Afterwards, the provisional prosthesis was placed on the temporary abutments and positioned precisely thanks to the rods, which were received by the intraosseous lodgement created during navigation, thus ensuring their precise positioning. Flowable composite was then injected to attach the temporary abutments and the provisional prosthesis (Fig. 12). After the injected composite was polished, the provisional prosthesis was screwed on (Fig. 13). A radiograph performed after placement of the provisional prosthesis showed good integration of the implants (Fig. 14).

Fig. 12: The provisional prosthesis placed on the temporary abutments.

Fig. 13: The provisional prosthesis in situ.

Fig. 14: Radiograph control after placement of the provisional prosthesis.

Overview of the digital solutions used in the presented case

DTX Studio Implant (formerly NobelClinician) supports the image-based diagnostic process and treatment planning. It offers a visualisation technique for CBCT images of the patient. In addition, 2D image data such as photographic images, radiographic images and surface scans may be visualised to bring diagnostic image data together. Prosthetic information can be added and visualised to support prosthetic implant planning. For a guided surgery plan, the software can be used for a variety of integrated options: static pilot guides, fully guided surgery or dynamic navigation. The surgical plan, including the implant positions and the prosthetic information, can be exported for the design of dental restorations in DTX Studio Lab.

DTX Studio Lab integrates CAD software to render the digital design of a dental restoration. The resulting output file of the design can be used for either centralised or localised manufacturing.

X-Guide is a dynamic navigation system for 3D real-time guidance of drill positioning with no surgical guide. It is designed to improve the precision and accuracy of the position, angle and depth of the implant. Reference points are tracked and displayed in real time via two cameras that are positioned 60–80 cm above the patient. The display guides the surgeon in drilling in the location according to the DTX Studio Implant plan. Virtual registration of the patient’s anatomy can be done with the X-Mark protocol, meaning no CBCT marker is required for the scan. Three points are marked on the CBCT rendering in X-Guide, and the same three points are marked in the patient’s mouth with a probe tool. For edentulous cases, the EDX patient tracker arm is attached to the patient and clears the lip and does not interfere during surgery. It is suitable for both flapped and flapless surgery, and different arm designs are available based on the surgeon’s handedness.

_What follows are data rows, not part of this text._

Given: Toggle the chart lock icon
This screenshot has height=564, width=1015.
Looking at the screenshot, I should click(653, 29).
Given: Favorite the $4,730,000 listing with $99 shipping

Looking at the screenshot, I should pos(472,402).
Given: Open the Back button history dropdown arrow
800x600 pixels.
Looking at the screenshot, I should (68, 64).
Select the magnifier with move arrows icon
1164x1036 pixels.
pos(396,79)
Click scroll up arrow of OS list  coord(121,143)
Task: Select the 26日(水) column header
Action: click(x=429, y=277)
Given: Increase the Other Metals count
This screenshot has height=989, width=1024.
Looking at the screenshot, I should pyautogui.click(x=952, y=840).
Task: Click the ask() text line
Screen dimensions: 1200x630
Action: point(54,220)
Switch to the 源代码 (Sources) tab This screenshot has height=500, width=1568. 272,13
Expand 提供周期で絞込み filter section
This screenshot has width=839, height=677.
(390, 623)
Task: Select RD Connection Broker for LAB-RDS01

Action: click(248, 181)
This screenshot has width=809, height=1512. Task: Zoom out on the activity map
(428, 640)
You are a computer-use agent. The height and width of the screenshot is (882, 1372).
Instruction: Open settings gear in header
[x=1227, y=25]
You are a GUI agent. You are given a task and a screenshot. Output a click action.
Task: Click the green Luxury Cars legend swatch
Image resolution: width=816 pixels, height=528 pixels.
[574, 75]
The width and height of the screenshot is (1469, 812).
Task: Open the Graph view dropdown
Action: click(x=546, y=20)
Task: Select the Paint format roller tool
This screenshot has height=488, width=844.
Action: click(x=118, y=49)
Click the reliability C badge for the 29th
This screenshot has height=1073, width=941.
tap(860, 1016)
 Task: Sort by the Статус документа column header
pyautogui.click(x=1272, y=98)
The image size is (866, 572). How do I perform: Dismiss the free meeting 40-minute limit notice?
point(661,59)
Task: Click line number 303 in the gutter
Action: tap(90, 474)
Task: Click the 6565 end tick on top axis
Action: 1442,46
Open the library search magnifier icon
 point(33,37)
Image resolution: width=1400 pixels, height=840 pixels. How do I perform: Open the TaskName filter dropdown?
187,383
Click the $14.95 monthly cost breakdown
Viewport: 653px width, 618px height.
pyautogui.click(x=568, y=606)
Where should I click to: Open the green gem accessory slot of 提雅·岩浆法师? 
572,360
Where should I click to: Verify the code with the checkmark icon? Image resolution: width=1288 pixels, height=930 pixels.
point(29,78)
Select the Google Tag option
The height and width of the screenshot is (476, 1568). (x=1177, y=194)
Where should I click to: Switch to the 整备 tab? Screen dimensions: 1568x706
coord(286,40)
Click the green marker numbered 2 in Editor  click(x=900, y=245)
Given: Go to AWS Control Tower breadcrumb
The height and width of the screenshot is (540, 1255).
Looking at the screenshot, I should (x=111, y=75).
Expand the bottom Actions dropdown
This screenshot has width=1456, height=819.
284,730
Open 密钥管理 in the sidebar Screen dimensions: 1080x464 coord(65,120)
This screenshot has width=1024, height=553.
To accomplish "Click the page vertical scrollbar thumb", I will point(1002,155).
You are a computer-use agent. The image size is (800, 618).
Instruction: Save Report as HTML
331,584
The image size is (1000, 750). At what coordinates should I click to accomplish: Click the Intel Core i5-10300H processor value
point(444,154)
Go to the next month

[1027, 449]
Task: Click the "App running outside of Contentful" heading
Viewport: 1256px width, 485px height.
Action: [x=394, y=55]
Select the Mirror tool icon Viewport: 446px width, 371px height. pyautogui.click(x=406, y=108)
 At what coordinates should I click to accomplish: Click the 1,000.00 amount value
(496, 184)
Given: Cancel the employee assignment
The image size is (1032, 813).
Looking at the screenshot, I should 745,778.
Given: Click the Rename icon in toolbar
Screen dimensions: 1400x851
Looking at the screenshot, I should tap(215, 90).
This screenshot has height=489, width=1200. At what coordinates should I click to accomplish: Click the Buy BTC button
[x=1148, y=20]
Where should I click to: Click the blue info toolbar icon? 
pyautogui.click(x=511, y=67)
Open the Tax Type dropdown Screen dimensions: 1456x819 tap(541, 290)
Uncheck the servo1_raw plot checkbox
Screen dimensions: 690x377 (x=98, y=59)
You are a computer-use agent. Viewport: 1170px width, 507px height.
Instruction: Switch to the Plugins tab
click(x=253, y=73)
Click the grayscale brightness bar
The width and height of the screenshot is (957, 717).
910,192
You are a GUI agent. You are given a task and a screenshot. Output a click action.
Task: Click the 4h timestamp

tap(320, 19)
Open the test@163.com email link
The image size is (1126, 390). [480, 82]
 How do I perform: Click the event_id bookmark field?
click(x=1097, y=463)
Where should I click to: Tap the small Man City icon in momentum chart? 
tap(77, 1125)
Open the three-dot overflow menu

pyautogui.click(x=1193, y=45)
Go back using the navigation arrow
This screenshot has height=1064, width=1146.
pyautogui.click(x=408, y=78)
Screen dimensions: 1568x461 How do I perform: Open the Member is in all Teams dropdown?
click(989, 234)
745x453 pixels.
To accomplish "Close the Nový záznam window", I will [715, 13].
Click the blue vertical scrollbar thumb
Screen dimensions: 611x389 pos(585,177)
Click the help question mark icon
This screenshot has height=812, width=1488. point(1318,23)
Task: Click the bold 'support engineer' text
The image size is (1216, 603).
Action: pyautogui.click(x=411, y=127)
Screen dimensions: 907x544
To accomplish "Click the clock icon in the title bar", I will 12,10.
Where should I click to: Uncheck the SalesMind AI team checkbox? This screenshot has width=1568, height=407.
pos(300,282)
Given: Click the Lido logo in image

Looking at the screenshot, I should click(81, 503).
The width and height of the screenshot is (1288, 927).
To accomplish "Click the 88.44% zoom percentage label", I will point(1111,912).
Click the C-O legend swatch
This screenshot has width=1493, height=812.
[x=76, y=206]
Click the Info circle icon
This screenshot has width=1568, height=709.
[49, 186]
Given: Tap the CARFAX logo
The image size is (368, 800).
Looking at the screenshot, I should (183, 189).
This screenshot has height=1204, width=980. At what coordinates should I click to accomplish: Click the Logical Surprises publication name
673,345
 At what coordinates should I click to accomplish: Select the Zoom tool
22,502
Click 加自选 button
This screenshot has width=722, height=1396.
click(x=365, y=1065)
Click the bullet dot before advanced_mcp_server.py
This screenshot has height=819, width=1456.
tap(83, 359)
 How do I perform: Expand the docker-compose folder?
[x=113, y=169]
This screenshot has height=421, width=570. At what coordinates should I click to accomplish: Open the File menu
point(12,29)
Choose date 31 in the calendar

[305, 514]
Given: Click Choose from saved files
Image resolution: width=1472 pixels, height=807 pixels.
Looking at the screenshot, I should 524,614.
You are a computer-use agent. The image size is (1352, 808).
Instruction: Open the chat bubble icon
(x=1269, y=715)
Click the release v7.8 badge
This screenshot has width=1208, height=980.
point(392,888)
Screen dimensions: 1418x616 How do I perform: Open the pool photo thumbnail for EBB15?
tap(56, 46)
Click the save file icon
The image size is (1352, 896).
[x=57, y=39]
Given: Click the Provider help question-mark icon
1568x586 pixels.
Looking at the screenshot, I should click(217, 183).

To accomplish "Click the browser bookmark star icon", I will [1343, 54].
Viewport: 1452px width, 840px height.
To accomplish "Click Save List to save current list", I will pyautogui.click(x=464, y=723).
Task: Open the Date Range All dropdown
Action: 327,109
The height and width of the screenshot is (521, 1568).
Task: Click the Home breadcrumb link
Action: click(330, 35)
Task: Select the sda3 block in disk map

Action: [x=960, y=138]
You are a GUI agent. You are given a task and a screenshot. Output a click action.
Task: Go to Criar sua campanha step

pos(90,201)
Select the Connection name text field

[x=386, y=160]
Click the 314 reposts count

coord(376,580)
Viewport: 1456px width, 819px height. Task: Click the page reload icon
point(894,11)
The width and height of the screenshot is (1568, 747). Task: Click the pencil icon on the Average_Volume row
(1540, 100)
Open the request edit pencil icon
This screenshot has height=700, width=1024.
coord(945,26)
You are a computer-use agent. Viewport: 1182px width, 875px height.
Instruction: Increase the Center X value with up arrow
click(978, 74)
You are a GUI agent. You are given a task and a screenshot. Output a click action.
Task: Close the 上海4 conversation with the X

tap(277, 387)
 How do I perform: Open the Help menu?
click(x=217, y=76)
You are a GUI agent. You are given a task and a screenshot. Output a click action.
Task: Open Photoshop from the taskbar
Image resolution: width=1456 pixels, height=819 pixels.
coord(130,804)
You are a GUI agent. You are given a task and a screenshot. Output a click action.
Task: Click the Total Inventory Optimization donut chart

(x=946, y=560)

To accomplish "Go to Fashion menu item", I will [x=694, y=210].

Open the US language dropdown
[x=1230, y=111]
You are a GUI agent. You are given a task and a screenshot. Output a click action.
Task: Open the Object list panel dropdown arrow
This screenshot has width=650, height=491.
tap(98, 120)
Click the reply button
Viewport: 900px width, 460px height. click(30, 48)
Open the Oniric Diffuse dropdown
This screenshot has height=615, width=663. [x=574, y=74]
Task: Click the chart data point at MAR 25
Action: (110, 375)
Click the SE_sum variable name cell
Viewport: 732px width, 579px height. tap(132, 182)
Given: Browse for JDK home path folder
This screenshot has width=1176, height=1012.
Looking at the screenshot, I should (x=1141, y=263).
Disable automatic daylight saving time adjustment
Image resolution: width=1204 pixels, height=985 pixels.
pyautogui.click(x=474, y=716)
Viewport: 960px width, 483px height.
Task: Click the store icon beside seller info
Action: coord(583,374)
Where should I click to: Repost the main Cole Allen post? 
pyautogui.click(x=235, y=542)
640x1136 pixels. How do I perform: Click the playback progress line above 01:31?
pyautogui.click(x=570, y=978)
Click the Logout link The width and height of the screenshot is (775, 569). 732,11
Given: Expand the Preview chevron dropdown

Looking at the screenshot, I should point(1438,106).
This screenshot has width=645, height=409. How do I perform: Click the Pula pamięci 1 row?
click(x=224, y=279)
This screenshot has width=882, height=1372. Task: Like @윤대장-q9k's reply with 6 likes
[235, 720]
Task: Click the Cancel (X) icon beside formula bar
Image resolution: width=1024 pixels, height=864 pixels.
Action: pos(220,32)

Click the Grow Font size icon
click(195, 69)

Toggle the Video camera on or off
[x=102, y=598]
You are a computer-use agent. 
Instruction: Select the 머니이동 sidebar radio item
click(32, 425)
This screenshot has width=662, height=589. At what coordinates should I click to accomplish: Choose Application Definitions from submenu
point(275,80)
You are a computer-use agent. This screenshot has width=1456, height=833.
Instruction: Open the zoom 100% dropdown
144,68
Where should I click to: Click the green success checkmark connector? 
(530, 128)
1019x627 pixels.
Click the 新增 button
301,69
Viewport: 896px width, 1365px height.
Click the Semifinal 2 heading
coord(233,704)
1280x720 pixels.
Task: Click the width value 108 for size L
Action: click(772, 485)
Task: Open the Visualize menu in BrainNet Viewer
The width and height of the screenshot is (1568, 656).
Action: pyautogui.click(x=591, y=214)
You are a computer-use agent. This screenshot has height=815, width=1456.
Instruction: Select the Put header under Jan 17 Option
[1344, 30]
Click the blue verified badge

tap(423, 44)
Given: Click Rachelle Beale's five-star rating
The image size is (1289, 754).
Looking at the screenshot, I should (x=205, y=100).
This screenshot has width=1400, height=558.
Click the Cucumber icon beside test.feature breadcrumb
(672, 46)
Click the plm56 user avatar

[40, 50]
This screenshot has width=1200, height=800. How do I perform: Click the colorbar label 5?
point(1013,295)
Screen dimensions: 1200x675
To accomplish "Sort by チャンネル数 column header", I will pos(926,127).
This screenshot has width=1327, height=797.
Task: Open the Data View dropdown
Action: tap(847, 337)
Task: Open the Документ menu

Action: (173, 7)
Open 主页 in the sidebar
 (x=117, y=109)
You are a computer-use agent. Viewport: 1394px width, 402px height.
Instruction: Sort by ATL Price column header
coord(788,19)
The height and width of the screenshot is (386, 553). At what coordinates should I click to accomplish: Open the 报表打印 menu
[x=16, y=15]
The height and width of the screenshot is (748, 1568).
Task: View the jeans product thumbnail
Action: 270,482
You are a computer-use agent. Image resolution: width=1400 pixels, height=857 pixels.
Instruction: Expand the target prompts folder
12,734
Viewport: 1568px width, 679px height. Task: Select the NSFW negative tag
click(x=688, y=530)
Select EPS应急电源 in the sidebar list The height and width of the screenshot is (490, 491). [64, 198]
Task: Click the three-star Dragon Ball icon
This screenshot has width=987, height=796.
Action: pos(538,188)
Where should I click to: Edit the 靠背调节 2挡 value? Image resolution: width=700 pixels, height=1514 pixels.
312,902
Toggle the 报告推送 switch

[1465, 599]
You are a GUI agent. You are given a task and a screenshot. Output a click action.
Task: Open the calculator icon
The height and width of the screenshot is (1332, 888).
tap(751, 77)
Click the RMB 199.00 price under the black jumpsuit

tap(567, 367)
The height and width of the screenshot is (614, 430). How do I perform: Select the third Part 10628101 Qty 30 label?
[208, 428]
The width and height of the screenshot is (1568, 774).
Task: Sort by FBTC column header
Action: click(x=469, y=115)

Studies have confirmed better accuracy and less deviation from the planned implant positioning, compared with freehand surgery.^{1, 2}Compared with other tested dynamic systems, X-Guide is three to four times more accurate.³

The N1 implant system is suitable for all indications in all bone types and for immediate function and fully digital workflows. It enables productivity and predictability through a faster surgical protocol, including site preparation that is less traumatic.

Editorial note:

This article was published in digital—international magazine of digital dentistry vol. 4, issue 3/2023.

References

Block MS, Emery RW, Lank K, Ryan J. Implant placement accuracy using dynamic navigation. Int J Oral Maxillofac Implants. 2017 Jan–Feb;32(1):92–9. doi: 10.11607/jomi.5004.
Block MS, Emery RW, Cullum DR, Sheikh A. Implant placement is more accurate using dynamic navigation. J Oral Maxillofac Surg. 2017 Jul;75(7):1377–86. doi: 10.1016/j.joms.2017.02.026.
Emery RW, Merritt SA, Lank K, Gibbs JD. Accuracy of dynamic navigation for dental implant placement—model-based evaluation. J Oral Implantol. 2016 Oct;42(5):399–405. doi: 10.1563/aaid-joi-D-16-00025.